CONTACT Daniel Lim

Hope this blog will to serve you well in your journey of Design Journalling - the Singapore style.
Contact Daniel Lim:
Need help? You have a question? You have a request? You wish to feedback or give suggestions? Email for more information
Note: It is compulsory to leave your school, your name and level & stream (e.g. Sec 2NA, Sec 3E, attempting 'N' or 'O' Level) when emailing for enquiries or when requesting for coursework consultations through email. Otherwise I will not respond to you. Do note that response from me via mail consultation may take a few days to a week depending on my schedule.
P.S. Before you email me with your questions, please help yourself with the subject or topics you have difficulty with from the hyperlink labels on the right of this blog page first. You may end up not needing to email me for help. However if my posts did helped you, I would love to receive a note from you.
Click HERE for a complete Self-help listing of ALL the Design Components for Design Journaling.
Click HERE for "Cheat Sheet for Identifying Design Need Situation Opportunity"
Click HERE to read what I have to say about the topic on Research. You need not agree.

What’s ‘LIVE’ and Ongoing in this blog now:
1) Pictorial Idea Generation and Development [last update 28 July 2017]
2) Beefing up Student's Work - Tackling Common Mistakes [last update 7 July 2017]
3) Phone Holder – Drawing Ideas & Grid Method [last update 14 July 2017]

Disclaimer: All information posted in this blog are original unless otherwise stated and remains valid for as long as I have not yet thought of a better way to present them. They are not meant to be prescriptive and used rigidly without forethought.
Students are strongly encouraged to apply the principles in their design journey with discretion.
Sketches DigitalArt Bike Drones Cats:
Copyright © 2007 - 2017 by Daniel Lim.

27 June 2012

Oblique Drawing to One-Point Perspective + Isometric

First lesson for 2N1 and we are left with 15 minutes. So I did a little bit of introduction to Isometric Drawing with everyone starting to draw. Last year, I taught the same group of students how to draw in Oblique Drawing so that they can use the same technique to present their final product for submission. This year I will be introducing them the Isometric Drawing Technique. A slightly more realistic drawing technique compared to the Oblique Drawing Technique.

Next, the relation between the Oblique Drawing and the One-Point Perspective.

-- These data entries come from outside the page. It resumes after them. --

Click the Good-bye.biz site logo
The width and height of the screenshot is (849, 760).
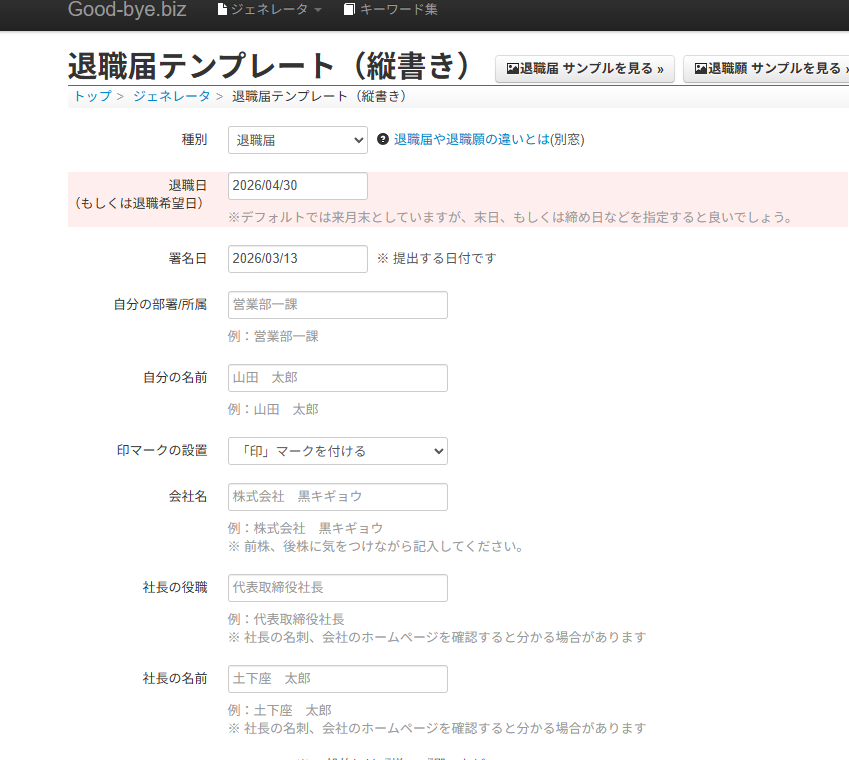(127, 10)
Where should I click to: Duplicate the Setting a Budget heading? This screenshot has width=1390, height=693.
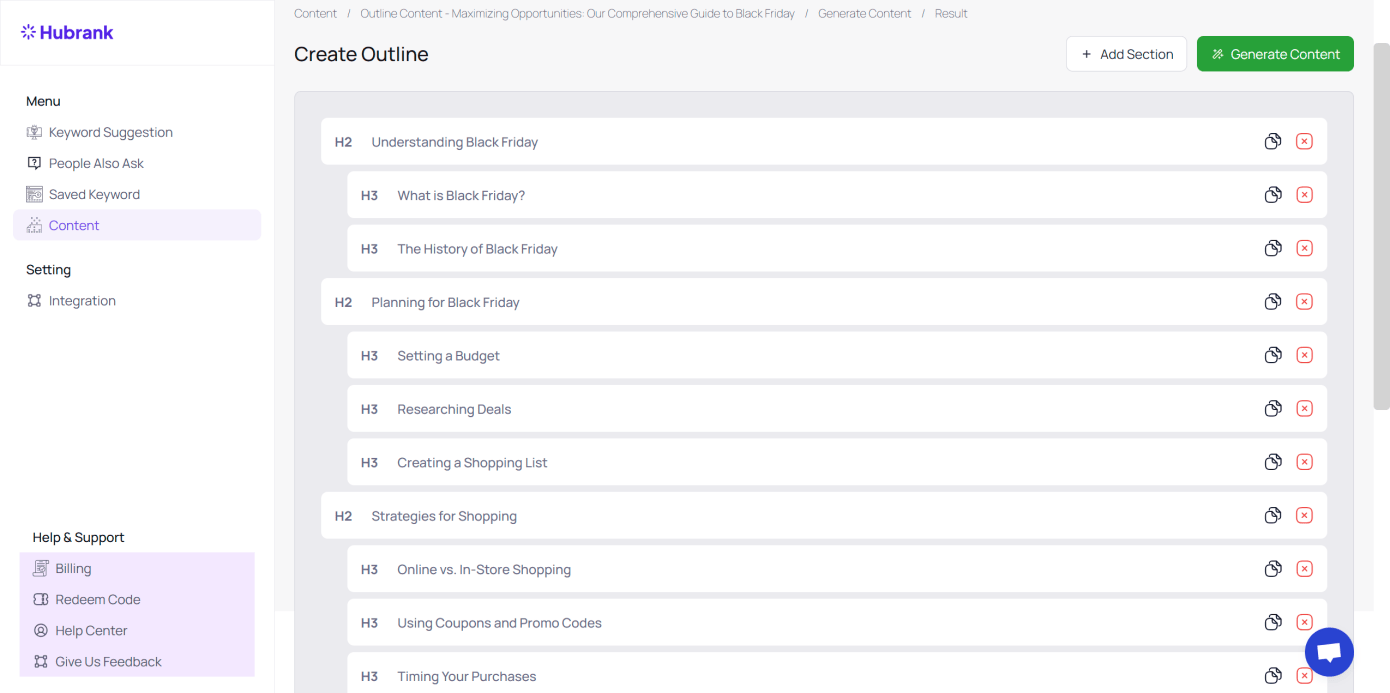1272,355
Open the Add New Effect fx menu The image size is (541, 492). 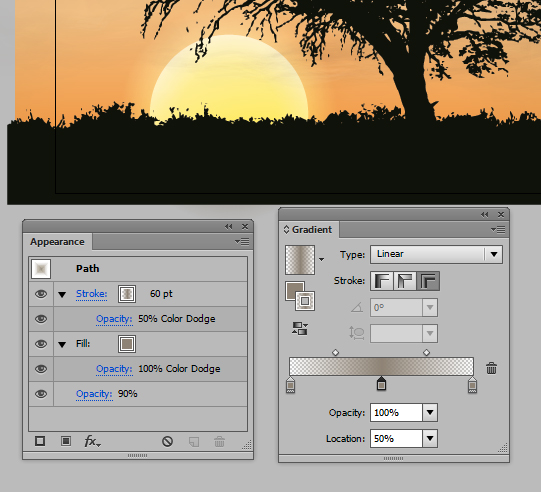92,441
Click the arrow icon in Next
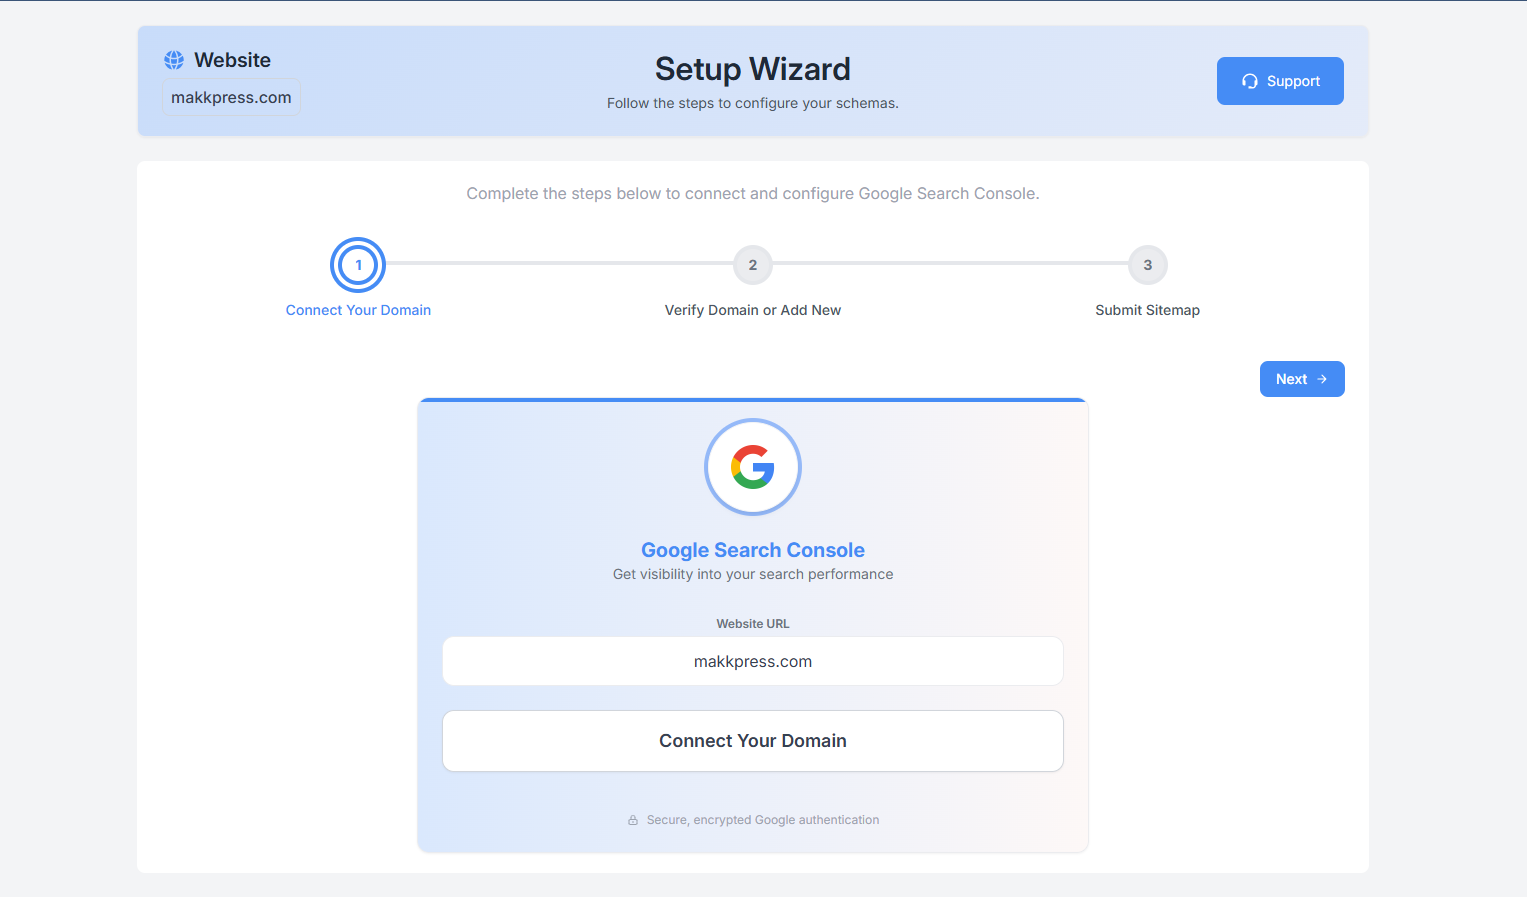 click(1322, 379)
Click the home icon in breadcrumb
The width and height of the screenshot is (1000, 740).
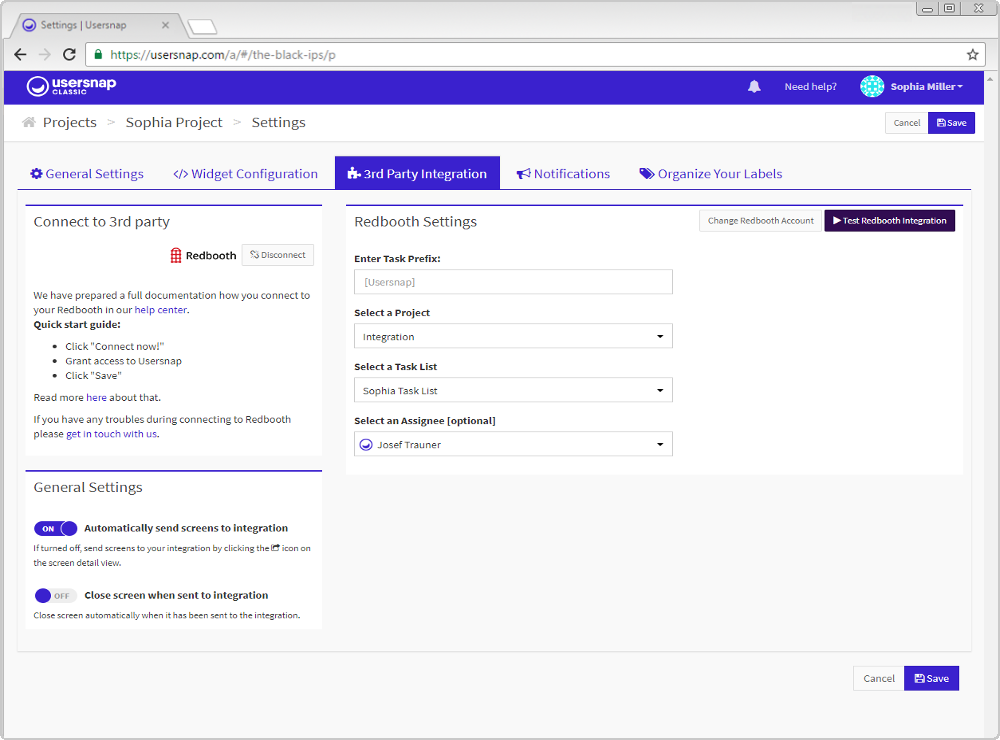point(29,122)
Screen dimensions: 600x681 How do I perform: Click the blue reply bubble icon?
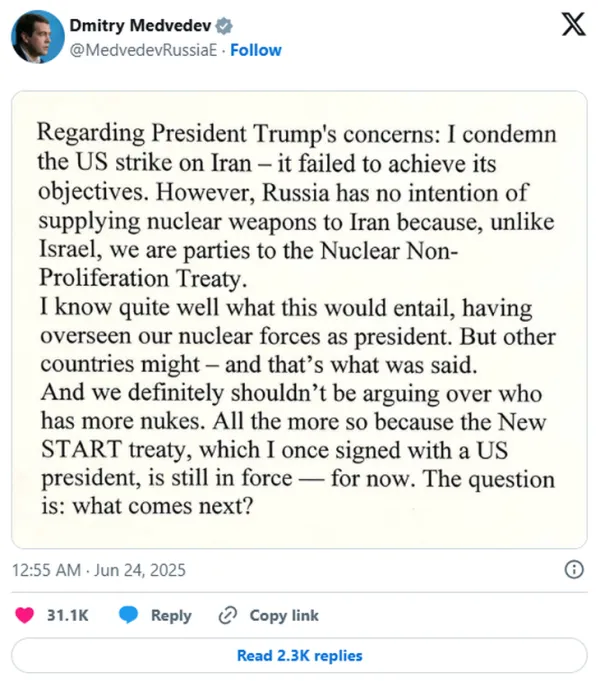click(x=128, y=615)

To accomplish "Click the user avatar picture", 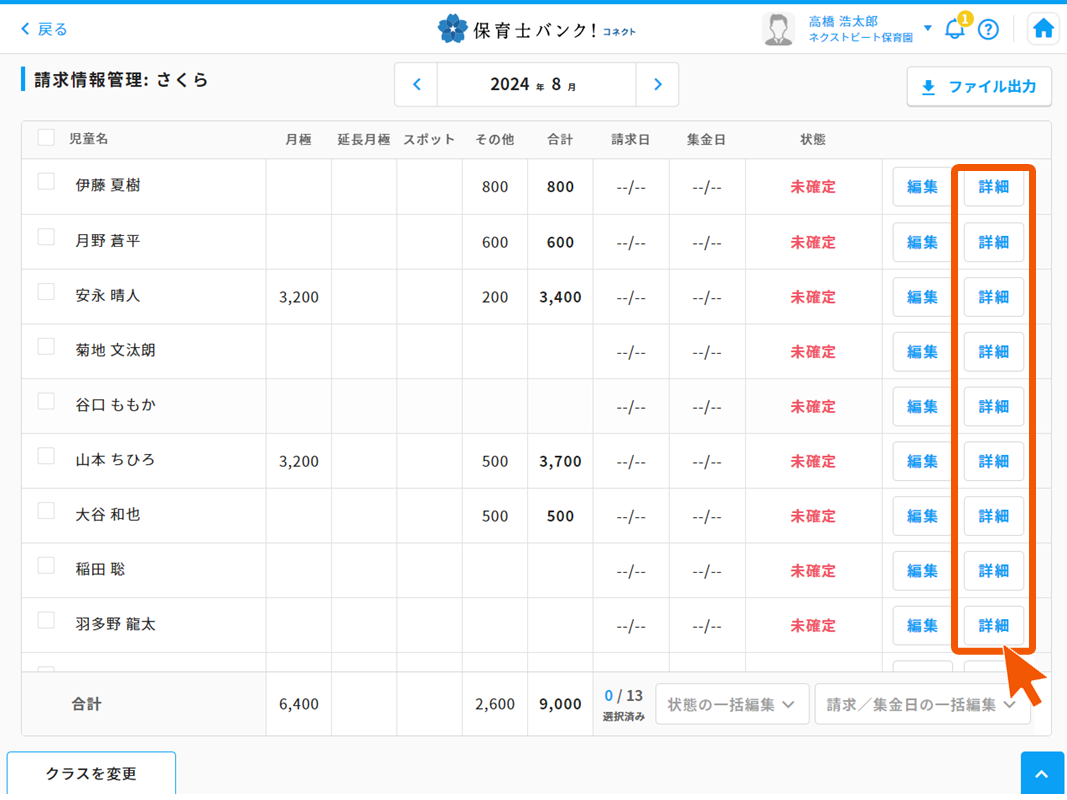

The interesting thing is this, a One-Point Perspective Drawing is derived from a slight deviation from an Oblique Drawing. Both still have the same full 2-D front view of the object. The only difference in a One-Point Perspective is that its 3rd dimensions are drawn aligned to a POINT (wherever the artist wish it to be). The 3rd dimensions of the Oblique Drawing are simply projected at 45 degress parallel to each other. In the One-Point Perspective Drawing, when the 3rd dimension lines are drawn towards a POINT, what you have created is an illusion that objects further away looks smaller! Therefore it looks more realistic than the Oblique Drawing.

Which is better?
For the sake of comparison, as mentioned before in class the Isometric Drawing is a better option in drawing than an Oblique Drawing because the Isometric Drawing represents the real world better. Instead of parallel 3rd dimension projections, the isometric is 30 degrees off the horizontal for its 2nd and 3rd dimension. If that is the case, so it seems like the One-Point Perspective drawing is a good competition to the Isometric Drawing as far as 'realistic' representation of an object is concerned.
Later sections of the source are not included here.